Ethical Dilemmas in the Public Service

Conflicts of interest are possibly the most obvious example that could place public sector leaders in an ethical dilemma.

Other types of ethical dilemmas in which public servants may find themselves include:

  • The conflict between the values of public administration;
  • Justifications for the institutions;
  • Aspects of the code of conduct;
  • Personal values and supervisor or governmental directive;
  • Professional ethics and supervisor or governmental directive;
  • Personal values and professional ethics versus governmental directive;
  • Blurred or competing accountabilities; etc.

Ethical Dilemmas Faced by Public Servants

Some of the most common ethical dilemmas with which public servants are confronted revolves around aspects such as:

  • Administrative discretion: Public officials have huge discretionary powers even within the rules and regulations pertaining to inspection, service delivery and dismissal of people etc. Discretion gives scope for unethical decision making.
  • Corruption: Should the officer sacrifice public interest or end corrupt practices? Or should blow the whistle or compliant with corruption?
  • Favouritism: Showing preferential attitude while awarding contracts and appointing staff, disregarding merit principle/eligibility. Should the officer show partiality or should he be objective?
  • Administrative secrecy: Secrecy provides an opportunity to hide unethical conduct. Should officer work in secrecy or c decisions open to the public?
  • Information leaks: Some kinds of information (tax rise, a proposal for metro rail in a particular area) regarding government decisions are sensitive and strategic. Leaking such information at a date prior to the public announcement thereof is a violation of procedures and can be an ethical dilemma.
  • Public accountability: Officers are accountable for their official actions to their superiors, the courts and the public. However, it is possible for them to escape in the name of anonymity etc.
  • Policy dilemma: Policymakers are often confronted by conflicting responsibilities.

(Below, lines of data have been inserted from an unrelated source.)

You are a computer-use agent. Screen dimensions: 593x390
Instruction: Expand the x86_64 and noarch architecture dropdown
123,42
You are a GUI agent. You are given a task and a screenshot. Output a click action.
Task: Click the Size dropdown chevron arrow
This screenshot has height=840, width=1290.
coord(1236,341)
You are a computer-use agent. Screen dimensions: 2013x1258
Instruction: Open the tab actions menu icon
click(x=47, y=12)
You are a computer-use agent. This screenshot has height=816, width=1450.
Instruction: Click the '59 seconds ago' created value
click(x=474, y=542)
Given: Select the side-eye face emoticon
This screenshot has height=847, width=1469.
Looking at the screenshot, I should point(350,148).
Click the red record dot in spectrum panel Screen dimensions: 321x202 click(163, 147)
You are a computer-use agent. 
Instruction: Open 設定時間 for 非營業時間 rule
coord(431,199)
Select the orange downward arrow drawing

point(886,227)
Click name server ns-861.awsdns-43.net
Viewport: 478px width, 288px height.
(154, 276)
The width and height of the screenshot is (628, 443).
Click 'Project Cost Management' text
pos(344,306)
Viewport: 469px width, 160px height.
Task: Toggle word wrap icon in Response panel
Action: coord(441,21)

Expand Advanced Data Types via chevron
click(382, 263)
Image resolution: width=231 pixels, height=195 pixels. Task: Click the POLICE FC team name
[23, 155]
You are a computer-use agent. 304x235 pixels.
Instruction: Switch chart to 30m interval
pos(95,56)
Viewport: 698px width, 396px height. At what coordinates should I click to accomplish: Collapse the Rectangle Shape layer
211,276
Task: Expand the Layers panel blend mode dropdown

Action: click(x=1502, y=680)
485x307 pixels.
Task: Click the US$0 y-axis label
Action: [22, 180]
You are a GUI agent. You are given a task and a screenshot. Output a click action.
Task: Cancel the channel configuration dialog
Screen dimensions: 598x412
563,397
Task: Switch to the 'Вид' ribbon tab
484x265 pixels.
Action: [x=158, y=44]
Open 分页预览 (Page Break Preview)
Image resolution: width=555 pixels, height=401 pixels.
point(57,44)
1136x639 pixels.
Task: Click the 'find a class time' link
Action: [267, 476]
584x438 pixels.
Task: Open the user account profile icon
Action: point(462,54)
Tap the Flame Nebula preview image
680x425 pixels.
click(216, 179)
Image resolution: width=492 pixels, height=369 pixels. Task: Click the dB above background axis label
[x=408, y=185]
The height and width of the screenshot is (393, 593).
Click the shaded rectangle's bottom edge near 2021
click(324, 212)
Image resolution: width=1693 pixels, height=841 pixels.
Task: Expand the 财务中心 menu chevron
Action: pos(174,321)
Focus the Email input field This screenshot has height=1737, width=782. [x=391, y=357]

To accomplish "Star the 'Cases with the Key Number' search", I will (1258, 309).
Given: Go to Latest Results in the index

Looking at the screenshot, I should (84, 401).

For instance, an MP has an ethical dilemma with respect to his responsibility to obey party stand and the interests of his constituency.
  • Some ethical dilemmas in the workplace: such as abuse of sick leave privileges, extended tea breaks and the violation of office rules in general.


How to overcome Ethical dilemma?

  • The reputation and success of governance rest on the conduct of public officials and what the public believes about their conduct.
  • Hence it is essential that bureaucrats act justly and fairly to all in all circumstances, not simply paying lip service to ethical conduct but also ensuring that these are manifestly and undoubtedly seen to be done. The officer must not only be good, must be seen doing good.
  • Bureaucrats upon accepting government employment must recognize that they have a special duty to be open, fair and impartial in their dealings with society.
  • They have a bounden duty to uphold public interest above private interest


Ethical dilemmas are common in democracy and in a high dynamic sphere of administration. However, bureaucrats must remember Gandhi’s Talisman - recall the face of the poorest and the weakest man whom you may have seen, and ask yourself, if the step you contemplate is going to be of any use to him - that could offer an ethical course action in times of ethical dilemma.